L’analyse de performance au 30 juin des différentes catégories de placement par JPMorgan Chase a de quoi décourager ceux qui se vouent corps et âme à l’éducation des investisseurs. Ces derniers ne semblent rien retenir des leçons de base en finance.

Au cours des 20 dernières années, on a calculé que le rendement moyen annuel composé des investisseurs n’a été que de 1,9 %. Celui qui aurait placé 100 000 $ en juillet 1999 possède donc aujourd’hui un portefeuille qui vaut 145 708 $.

Pendant ce temps, l’inflation a été de 2,2 %. Les investisseurs ont ainsi réalisé des rendements moindres que l’inflation.

Concrètement, ce qui coûtait 100 000 $ il y a 20 ans coûte 154 531 $ en 2019. Les investisseurs se sont donc appauvris de 8823 $.

L’art de s’appauvrir

Au cours des deux dernières décennies, les actions américaines ont connu une croissance moyenne de +5,6 % par an. Un portefeuille équilibré (60 % actions et 40 % obligations) de 100 000 $ a rapporté 5,2 % par an et vaut 275 622 $. Soit 130 000 $ de plus que notre investisseur moyen.
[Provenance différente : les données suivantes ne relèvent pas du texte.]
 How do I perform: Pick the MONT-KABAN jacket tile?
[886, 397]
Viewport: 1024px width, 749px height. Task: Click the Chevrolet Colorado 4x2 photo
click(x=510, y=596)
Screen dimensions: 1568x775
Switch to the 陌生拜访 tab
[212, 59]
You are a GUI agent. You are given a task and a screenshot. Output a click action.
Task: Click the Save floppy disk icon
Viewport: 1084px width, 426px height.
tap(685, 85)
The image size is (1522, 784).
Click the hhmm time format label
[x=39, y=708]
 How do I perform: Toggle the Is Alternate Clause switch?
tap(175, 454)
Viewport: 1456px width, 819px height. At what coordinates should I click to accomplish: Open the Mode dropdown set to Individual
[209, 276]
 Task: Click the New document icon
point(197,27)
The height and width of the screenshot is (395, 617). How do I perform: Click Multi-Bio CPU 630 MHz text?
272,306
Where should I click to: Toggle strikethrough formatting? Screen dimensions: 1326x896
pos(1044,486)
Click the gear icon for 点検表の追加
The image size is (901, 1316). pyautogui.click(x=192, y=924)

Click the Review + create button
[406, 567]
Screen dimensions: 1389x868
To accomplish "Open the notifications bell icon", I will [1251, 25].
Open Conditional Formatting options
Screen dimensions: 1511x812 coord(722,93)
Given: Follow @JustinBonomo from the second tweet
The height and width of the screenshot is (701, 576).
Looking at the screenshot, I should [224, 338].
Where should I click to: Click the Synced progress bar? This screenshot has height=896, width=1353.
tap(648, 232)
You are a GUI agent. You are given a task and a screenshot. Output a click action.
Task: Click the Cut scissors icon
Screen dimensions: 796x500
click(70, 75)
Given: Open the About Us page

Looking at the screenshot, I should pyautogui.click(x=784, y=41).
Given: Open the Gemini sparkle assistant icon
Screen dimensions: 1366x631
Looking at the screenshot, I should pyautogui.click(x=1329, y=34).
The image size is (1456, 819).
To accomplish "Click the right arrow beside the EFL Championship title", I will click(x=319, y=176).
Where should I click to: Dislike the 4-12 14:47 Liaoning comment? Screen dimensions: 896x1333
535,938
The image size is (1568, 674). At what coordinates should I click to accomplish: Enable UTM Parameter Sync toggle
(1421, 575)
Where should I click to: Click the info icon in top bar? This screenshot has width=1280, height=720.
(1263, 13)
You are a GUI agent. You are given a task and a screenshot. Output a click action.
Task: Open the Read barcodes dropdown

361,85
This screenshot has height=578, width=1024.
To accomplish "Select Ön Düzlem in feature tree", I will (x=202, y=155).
Qu’est-ce qui explique cet écart ? Jamais les épargnants n’ont eu autant d’outils, de produits, de sites web et de ressources pour mieux gérer leurs finances. Jamais dans l’histoire de la finance les frais de gestion n’ont été aussi faibles... et cela durant l’une des périodes les plus fastes de l’histoire.

Mais si les frais ne sont pas en cause, de quoi s’agit-il alors ?

Il y a plusieurs explications à ce piètre résultat. Ce qui est flagrant : l’investisseur moyen se décide à entrer dans le marché lorsque le prix des actions est très élevé, et il vend dans les périodes de baisses. Tout le contraire du gros bon sens.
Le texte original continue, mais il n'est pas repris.